Matthew Emans, Navic's VP of product management, said in a
prepared statement. "Our goal was to develop a distributed services
architecture that addresses the need for nationally targeted interactivity
without isolating the individual operators from the control and function
of their systems and their data that they enjoy today." News of
HyperCast's support for industry standards was hailed by prominent
ITV advertising expert, Tim Hanlon, EVP of Denuo, Publicis Groupe's
new media subsidiary: "The television industry desperately needs a
coordinated cross-platform solution for targeted advertising that
harmonizes the disparate technologies used by network operators," he
said in a prepared statement. "HyperCast is a real breakthrough on this
front, and quite possibly ushers in a new era for TV advertising."
According to Navic, HyperCast supports both EBIF-enabled
deployments and Navic's HyperGate deployments with common
application functionality from a single set of tools and interfaces. It
supports both EBIF user agents and Navic user agents that are available
for Cisco (Scientific-Atlanta), MDN (Flash), TVWorks and tru2way
platforms, the company says.

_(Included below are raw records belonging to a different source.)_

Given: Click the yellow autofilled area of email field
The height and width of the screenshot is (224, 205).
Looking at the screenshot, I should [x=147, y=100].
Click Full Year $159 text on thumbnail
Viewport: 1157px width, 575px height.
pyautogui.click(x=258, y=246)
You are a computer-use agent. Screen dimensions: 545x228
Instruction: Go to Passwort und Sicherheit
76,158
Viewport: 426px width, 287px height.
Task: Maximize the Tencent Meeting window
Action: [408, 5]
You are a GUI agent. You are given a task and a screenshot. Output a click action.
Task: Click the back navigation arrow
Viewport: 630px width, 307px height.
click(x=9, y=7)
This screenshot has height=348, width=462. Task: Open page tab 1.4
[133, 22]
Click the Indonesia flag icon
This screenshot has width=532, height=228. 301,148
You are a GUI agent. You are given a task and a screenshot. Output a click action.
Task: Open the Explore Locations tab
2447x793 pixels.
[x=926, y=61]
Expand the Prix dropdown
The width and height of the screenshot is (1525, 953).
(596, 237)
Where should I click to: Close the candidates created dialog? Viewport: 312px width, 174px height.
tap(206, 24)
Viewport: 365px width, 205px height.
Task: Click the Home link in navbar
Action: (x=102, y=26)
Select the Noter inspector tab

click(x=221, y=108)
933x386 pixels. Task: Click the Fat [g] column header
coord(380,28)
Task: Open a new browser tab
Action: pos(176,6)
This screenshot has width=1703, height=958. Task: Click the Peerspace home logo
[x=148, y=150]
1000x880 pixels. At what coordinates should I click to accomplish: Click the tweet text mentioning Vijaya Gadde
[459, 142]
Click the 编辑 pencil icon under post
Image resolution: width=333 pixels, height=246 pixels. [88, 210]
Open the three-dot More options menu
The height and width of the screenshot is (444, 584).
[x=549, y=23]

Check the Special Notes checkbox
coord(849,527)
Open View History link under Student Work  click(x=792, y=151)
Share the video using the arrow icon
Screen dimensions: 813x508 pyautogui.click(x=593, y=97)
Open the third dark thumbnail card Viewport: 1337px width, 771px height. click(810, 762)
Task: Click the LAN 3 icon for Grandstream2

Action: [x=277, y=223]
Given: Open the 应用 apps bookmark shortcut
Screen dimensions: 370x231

Navic says that HyperCast is able to
coordinate the delivery of EBIF-based advertising and aggregate
responses with those of Navic advertising applications for fulfillment,
targeting and reporting purposes. According to Navic, using the
centralized Web-based tool, local and national advertisers, MSO's and
programmers can now manage all aspects of their interactive
campaigns--planning, operation, distribution, fulfillment and
reporting--from a single location. Both EBIF and Navic interactive
applications can be managed using HyperCast, the company says, and
the platform integrates with third-party authoring tools and other
backoffice systems via SCTE-130 standard interfaces. Navic bills
HyperCast as managing content authorizations and approval tasks for
each campaign as necessitated by the stakeholders, and as working
within local operator infrastructures and processes. Once campaigns
have been approved, the company says, HyperCast ensures delivery by
coordinating schedules across time zones and distribution channels, and
then provides reporting across platforms and MSO's for a national view
of campaign exposure, results and fulfillment.